EXERCISE DETAILS
Rewrite the listing below from the line with "Task: Click the review quote text" up to and including the line with "[x=234, y=808]", offsetting every coordinate in the answers by adding 146. Leave the pictures out.

* * * * * * * * *

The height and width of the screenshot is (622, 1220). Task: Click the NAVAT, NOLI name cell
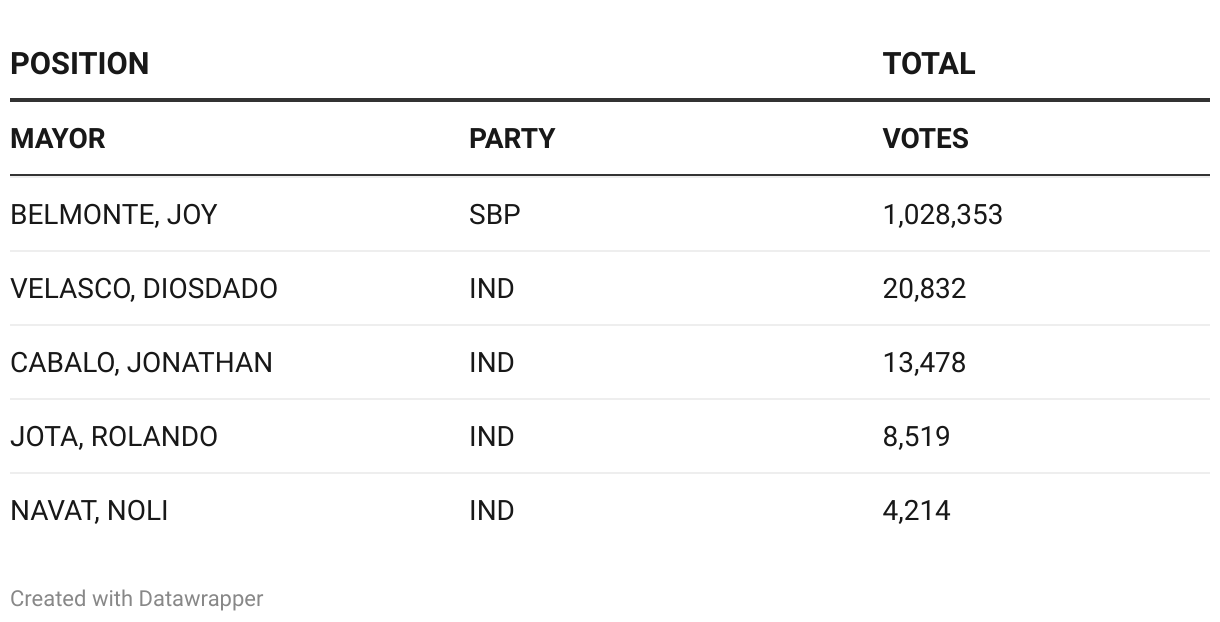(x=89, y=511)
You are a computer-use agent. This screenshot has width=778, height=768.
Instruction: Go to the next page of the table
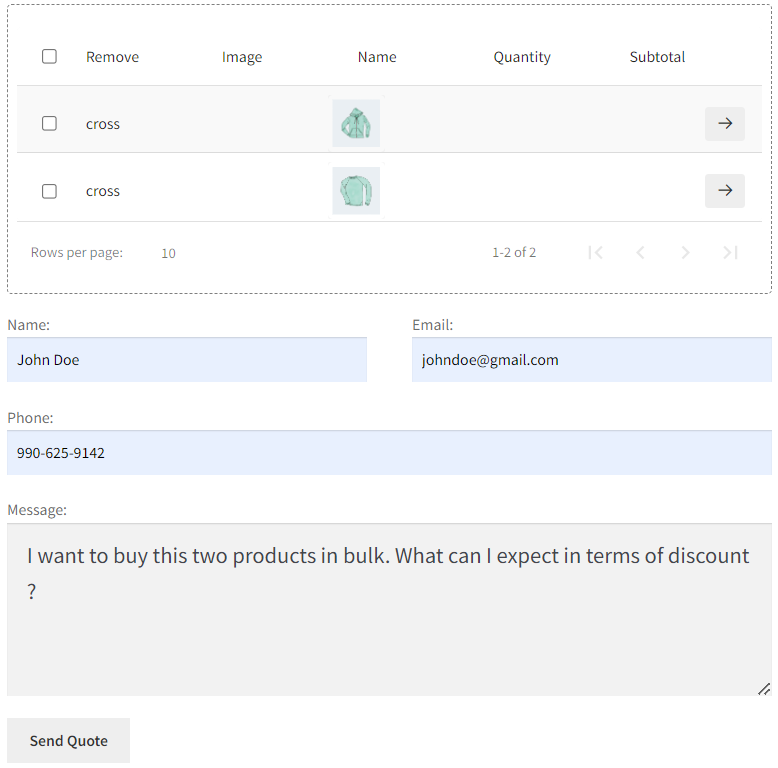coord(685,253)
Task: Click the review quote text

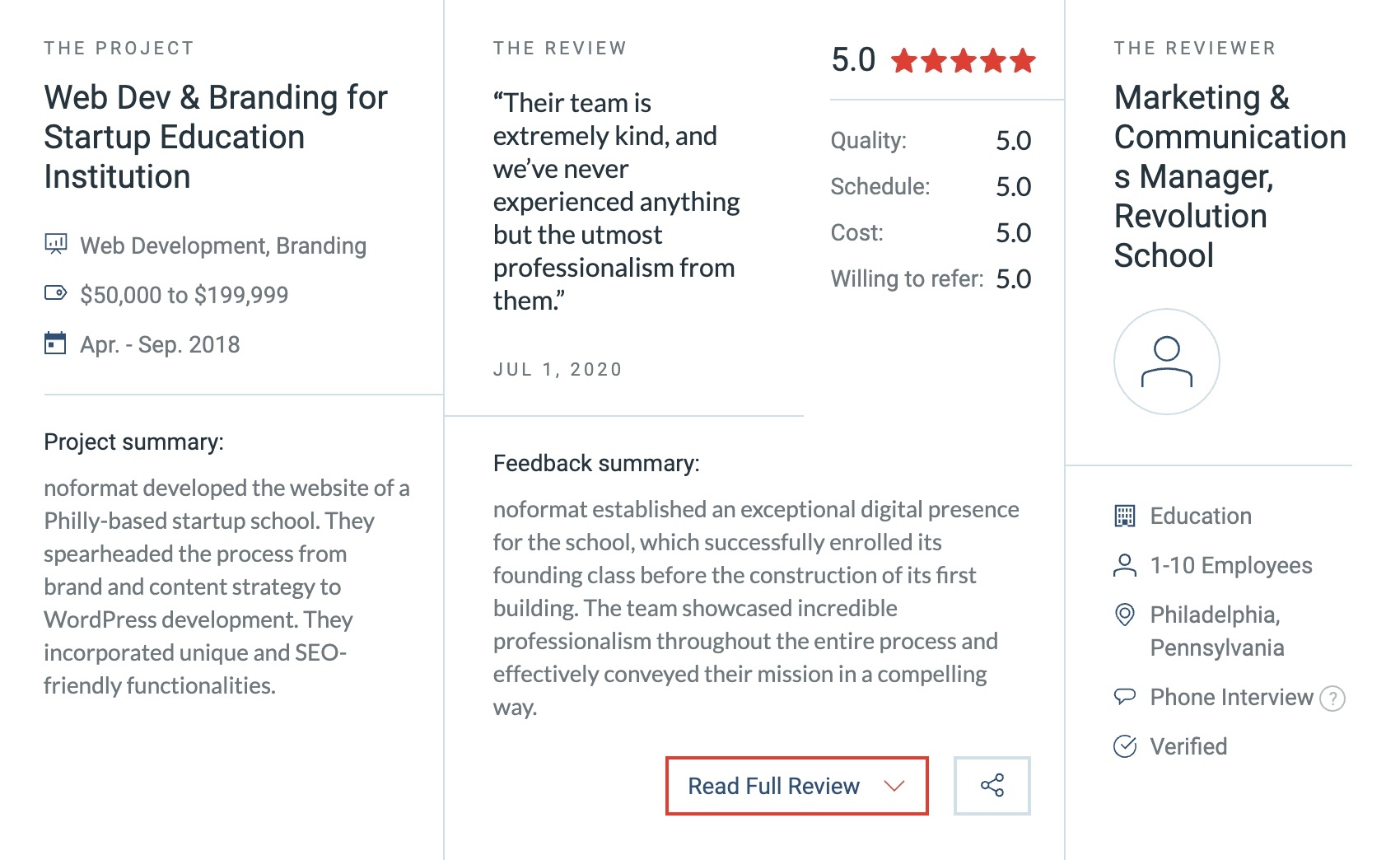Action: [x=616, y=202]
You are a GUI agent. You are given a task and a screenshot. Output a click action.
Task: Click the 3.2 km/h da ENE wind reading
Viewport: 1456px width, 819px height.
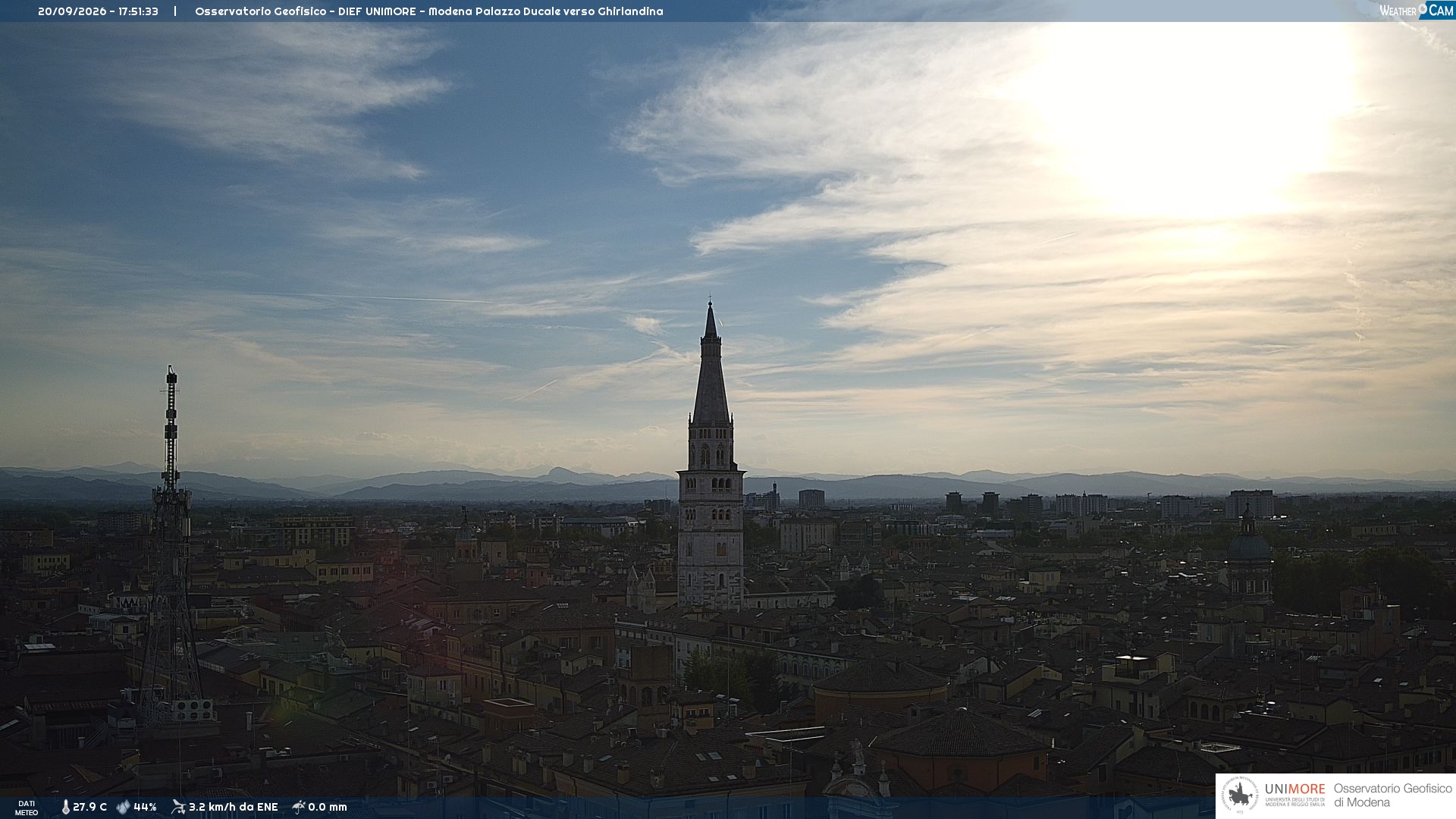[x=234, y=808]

* * * * * * * * *

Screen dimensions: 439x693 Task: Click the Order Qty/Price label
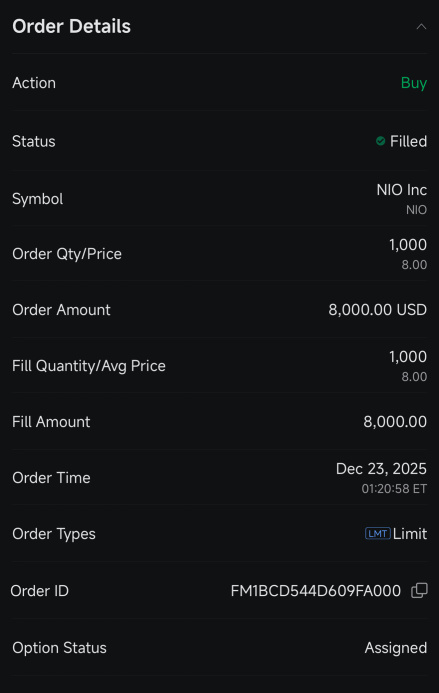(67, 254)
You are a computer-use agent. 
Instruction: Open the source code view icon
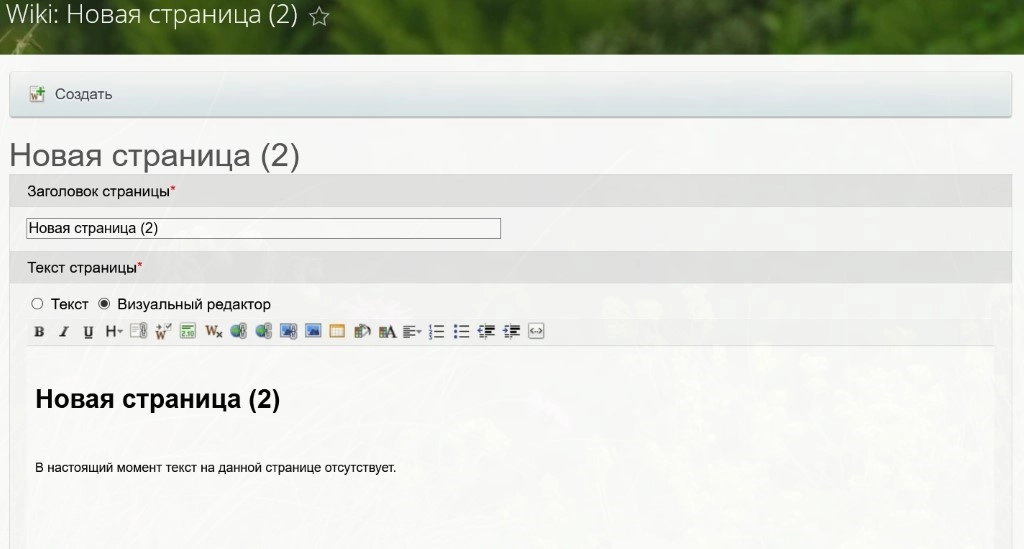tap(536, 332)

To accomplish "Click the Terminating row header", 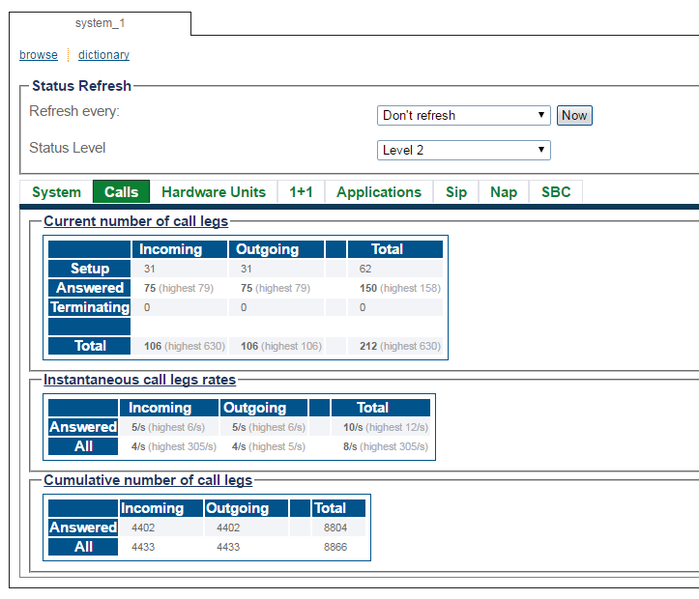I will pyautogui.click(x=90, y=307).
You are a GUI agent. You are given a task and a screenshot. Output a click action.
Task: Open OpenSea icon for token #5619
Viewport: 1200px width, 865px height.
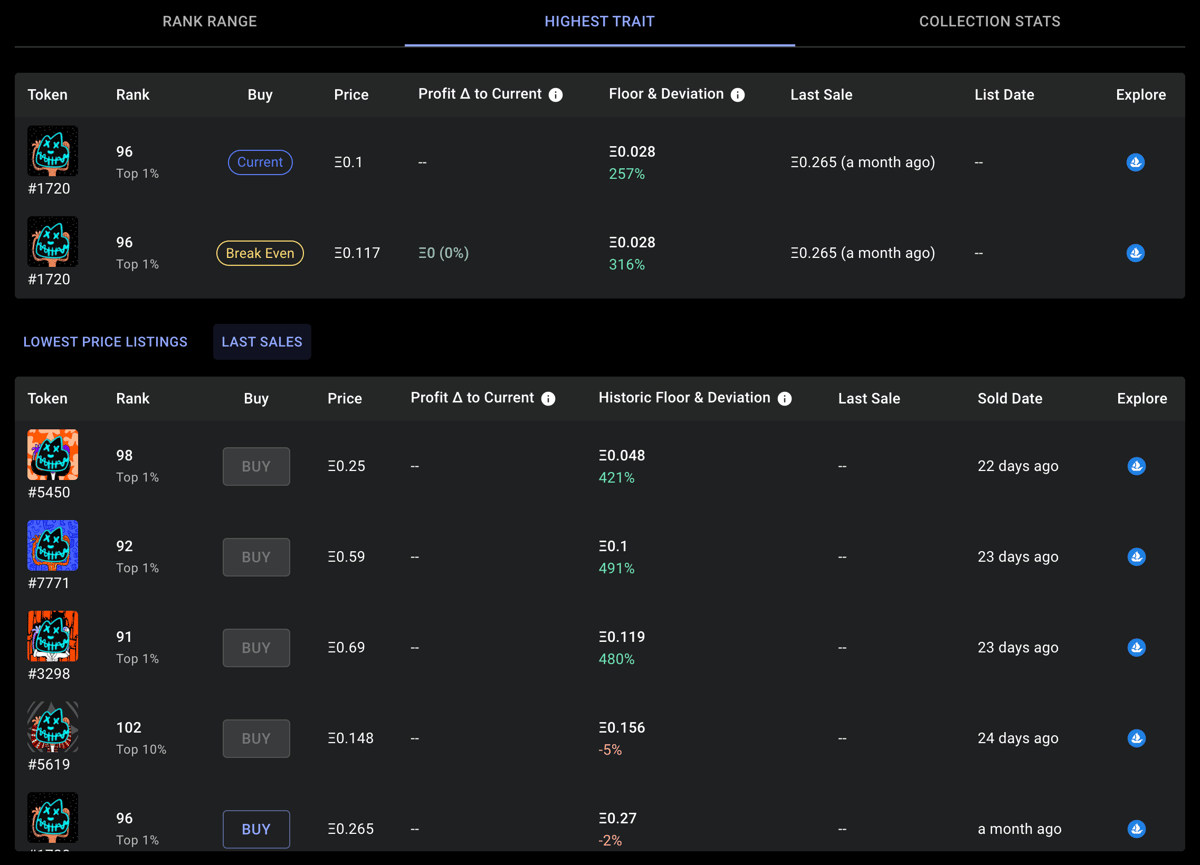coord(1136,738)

* * * * * * * * *

RESULT OF THIS TASK
Task: Click the review quote text

Action: [x=762, y=348]
You are a GUI agent. You are given a task and a screenshot. Output a click action.
Task: Click the 3.2 km/h da ENE wind reading
Viewport: 1456px width, 819px height.
[x=380, y=954]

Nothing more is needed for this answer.